> **Exercise aim**: Every line below between the one holding "Task: Click the Consultar precios button" and the one holding "Submit search with", inclusive, should be copied exactly, and no other line.
--- Dataset records Enclosed Below ---
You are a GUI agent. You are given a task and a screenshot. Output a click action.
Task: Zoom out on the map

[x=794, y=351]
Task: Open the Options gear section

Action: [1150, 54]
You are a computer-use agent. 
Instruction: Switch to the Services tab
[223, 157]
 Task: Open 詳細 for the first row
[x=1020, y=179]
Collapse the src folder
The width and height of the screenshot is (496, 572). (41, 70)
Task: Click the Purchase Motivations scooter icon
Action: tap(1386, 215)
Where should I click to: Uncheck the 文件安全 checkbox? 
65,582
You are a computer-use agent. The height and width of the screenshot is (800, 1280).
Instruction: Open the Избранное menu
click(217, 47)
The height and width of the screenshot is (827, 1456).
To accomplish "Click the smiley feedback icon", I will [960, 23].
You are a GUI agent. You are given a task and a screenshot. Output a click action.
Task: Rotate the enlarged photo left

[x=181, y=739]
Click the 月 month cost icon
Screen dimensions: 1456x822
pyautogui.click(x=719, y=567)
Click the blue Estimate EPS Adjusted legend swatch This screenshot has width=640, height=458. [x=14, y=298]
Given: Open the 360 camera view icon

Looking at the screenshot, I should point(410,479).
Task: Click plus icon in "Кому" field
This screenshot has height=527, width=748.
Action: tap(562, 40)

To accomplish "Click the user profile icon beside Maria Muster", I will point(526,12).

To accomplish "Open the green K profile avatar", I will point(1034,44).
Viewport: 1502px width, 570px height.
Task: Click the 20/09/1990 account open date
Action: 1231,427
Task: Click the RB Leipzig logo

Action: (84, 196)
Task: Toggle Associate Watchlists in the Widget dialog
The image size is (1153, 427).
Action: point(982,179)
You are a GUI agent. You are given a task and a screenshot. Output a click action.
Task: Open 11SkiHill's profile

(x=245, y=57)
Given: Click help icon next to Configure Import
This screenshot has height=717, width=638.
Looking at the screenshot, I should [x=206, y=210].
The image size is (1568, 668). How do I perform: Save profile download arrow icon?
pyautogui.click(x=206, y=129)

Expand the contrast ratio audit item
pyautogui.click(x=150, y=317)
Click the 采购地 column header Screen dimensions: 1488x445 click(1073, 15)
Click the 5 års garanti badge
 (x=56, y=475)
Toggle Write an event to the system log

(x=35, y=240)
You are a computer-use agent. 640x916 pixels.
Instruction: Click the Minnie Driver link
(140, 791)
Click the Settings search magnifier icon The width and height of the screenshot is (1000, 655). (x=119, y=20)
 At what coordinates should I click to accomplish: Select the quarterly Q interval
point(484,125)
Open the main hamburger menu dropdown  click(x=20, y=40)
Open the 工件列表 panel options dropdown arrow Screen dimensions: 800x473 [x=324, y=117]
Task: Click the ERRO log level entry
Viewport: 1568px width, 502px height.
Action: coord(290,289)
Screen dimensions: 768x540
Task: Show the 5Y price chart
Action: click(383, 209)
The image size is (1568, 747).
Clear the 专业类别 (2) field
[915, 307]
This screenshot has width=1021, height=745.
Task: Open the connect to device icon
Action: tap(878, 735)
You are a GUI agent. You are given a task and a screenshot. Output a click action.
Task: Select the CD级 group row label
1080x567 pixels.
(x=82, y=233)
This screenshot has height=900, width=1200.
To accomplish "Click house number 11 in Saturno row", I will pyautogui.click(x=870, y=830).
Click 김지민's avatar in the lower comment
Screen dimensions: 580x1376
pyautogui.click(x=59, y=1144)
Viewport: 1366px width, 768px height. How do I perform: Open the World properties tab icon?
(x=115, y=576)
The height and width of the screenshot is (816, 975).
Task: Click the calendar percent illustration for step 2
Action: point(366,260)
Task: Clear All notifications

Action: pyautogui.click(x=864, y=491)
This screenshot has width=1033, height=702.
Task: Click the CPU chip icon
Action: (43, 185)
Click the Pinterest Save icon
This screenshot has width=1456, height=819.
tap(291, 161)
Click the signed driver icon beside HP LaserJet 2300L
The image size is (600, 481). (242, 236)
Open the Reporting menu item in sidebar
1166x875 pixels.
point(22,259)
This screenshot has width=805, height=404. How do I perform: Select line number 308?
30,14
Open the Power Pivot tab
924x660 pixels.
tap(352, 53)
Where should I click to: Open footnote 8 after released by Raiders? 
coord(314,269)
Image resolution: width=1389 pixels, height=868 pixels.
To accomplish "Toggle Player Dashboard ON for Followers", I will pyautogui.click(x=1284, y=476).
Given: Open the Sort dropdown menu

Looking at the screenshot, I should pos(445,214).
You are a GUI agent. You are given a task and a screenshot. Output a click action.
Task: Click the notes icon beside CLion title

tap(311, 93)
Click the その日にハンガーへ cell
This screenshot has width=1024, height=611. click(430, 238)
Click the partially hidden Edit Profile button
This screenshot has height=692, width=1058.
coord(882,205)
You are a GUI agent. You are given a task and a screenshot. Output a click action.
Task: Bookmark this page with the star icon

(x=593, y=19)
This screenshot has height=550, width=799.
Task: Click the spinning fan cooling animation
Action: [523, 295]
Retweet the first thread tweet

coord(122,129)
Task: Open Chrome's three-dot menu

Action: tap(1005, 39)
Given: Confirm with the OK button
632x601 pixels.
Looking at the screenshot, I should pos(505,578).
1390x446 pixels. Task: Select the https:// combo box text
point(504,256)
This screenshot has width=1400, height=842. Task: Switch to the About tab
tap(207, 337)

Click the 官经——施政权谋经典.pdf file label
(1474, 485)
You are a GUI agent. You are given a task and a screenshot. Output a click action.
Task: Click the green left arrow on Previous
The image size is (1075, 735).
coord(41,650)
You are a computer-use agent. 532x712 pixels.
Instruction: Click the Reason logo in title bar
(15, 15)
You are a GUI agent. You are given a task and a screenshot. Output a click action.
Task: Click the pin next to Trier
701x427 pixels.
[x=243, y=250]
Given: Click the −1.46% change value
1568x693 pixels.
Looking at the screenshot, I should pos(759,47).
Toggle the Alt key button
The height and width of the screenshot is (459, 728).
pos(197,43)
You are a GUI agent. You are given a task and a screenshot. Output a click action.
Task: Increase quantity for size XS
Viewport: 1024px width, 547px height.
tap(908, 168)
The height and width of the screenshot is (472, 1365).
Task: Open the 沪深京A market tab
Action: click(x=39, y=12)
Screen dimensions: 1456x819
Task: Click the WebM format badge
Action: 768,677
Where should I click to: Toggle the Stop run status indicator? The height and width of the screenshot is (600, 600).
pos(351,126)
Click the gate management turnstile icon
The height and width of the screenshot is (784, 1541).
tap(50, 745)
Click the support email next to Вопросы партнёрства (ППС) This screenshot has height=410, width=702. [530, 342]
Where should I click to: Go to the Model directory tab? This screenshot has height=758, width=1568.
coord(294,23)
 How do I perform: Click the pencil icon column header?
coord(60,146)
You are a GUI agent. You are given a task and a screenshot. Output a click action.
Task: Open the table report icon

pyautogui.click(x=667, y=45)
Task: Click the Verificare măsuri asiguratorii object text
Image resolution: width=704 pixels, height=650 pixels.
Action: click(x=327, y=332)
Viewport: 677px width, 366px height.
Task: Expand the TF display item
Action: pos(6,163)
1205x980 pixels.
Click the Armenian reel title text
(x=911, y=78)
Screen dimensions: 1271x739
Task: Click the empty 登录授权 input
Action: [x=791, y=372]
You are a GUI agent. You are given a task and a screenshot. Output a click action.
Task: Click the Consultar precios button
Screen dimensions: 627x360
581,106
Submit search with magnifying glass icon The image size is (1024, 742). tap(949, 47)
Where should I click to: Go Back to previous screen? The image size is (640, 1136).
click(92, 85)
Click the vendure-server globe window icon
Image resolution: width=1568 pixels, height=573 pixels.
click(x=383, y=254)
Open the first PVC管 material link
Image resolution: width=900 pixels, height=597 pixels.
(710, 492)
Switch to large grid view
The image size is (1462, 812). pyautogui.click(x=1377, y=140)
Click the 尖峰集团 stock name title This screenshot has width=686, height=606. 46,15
--- End of Enclosed Dataset records ---
> **Answer box**:
Task: Click the Consultar precios button
Screen dimensions: 627x360
581,106
Submit search with magnifying glass icon The image size is (1024, 742). tap(949, 47)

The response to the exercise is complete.